According to Michael W. Byrd, a dual system of medical care provided poorer care for slaves throughout the South, and slaves were excluded from proper, formal medical training.[32] This meant that slaves were mainly responsible for their own care, a "health subsystem" that persisted long after slavery was abolished.[33]

Medical care was usually provided by fellow slaves or by slaveholders and their families, and only rarely by physicians.[34][35] Care for sick household members was mostly provided by women.
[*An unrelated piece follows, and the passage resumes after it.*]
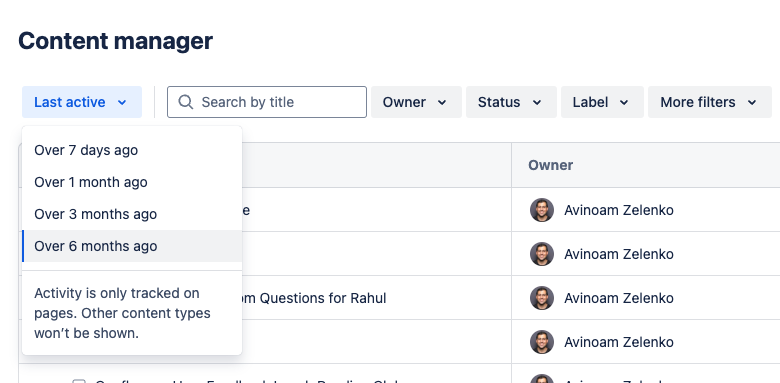Click the chevron arrow on More filters

pos(752,102)
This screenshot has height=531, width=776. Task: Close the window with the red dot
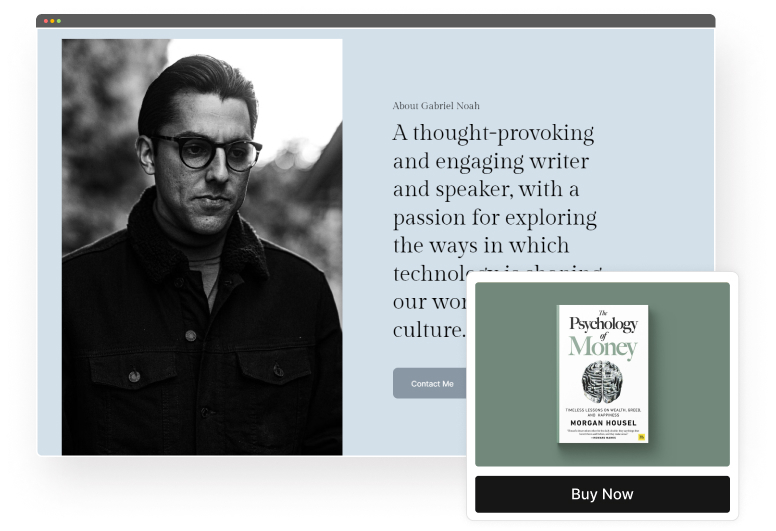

Some slaves possessed medical skills, such as knowledge of herbal remedies and midwifery and often treated both slaves and non-slaves.[34] Covey suggests that because slaveholders offered poor treatment, slaves relied on African remedies and adapted them to North American plants.[35] Other examples of improvised health care methods included folk healers, grandmother midwives, and social networks such as churches, and, for pregnant slaves, female networks. Enslavers would sometimes also seek healing from such methods in times of ill health.[36]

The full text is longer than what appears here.